To tell the truth, I was taken aback by it. So many times it feels like we're preaching to hard hearts and brick walls. So many times we preachers feel like we might as well be shouting into an empty well. Maybe like me, you've had the experience of preaching a sermon you thought would surely touch a particular individual's life only to have that person tell you after the sermon, "I hope people were listening today, preacher. We've got some folks who sure needed to hear that." Sheesh! I know what God said through Isaiah—that God’s word will never return void, never come back empty once it’s spoken. I know that, but I don’t often see the evidence of it in my own life. Sure, preaching is not fully God’s word; it’s got a lot of the preacher’s words and biases and attitudes mixed in with it. But God’s word is usually in there somewhere. And it’s nice to know that now and then God’s strong word somehow cuts through my feeble words, lands on somebody’s heart, and comes back with some return for God and His kingdom. I was encouraged.
Let’s face it, we preachers speak so many words, preach so many sermons, we can’t even remember them, let alone expect any lasting remembrance on the part of the parishioners who must endure those words Sunday by Sunday, year after year.

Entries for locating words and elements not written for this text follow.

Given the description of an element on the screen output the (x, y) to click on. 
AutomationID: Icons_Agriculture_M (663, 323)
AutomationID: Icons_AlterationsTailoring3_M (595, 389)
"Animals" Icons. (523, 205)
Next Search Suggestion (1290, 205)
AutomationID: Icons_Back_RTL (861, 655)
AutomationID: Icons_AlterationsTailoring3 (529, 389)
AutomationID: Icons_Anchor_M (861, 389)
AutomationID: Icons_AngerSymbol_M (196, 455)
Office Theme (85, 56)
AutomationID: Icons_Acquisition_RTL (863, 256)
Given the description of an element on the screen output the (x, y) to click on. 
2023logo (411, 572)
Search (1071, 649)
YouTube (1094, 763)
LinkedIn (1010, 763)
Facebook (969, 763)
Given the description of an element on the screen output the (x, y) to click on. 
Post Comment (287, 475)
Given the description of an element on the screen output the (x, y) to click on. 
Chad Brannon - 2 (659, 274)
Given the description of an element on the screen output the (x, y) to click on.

I know the old analogy that just as well-fed people can't tell you every meal they’ve ever eaten, parishioners can't tell you every sermon they’ve ever heard. But it doesn’t mean they haven’t been well-fed along the way. So it’s nice, now and then, to know that a sermon hit a bulls-eye in somebody’s heart, that God gave it life beyond the hours it took to prepare it and the 20 minutes it took to preach it, that it actually made a difference in a person’s life and in the kingdom of God.
I just wanted to share this to encourage the preachers who read it. Hey, it doesn’t come back empty after all! What you say, how God uses your words, is making a difference in the lives of many of the people who hear you. Keep it up. Don’t grow wearing in doing (and preaching) well. You may not see much come of it just yet, but one day you will. And if you don’t hear it much this side of heaven, I suspect you will hear it for sure on the other side. It will amaze you and astound you. It will stir yet more praise and glory to God. And in spite of the fact that God wipes away our tears in heaven, when you hear what a difference your words actually made, you’ll probably sit down and weep with thanksgiving and joy. All that preparation, all that teaching and preaching: it doesn’t come back empty after all.
So I went to preach yet another time in a revival service, and guess who came away most revived.
For as the rain and the snow come down from heaven and do not return there but water the earth, making it bring forth and sprout, giving seed to the sower and bread to the eater, so shall my word be that goes out from my mouth; it shall not return to me empty, but it shall accomplish that which I purpose, and shall succeed in the thing for which I sent it (Isa. 55:10-11).
*A footnote for you non-preachers who read this: every now and then, you’d give your pastor a real lift if you’d let him/her know how God used one of his/her sermons in your life.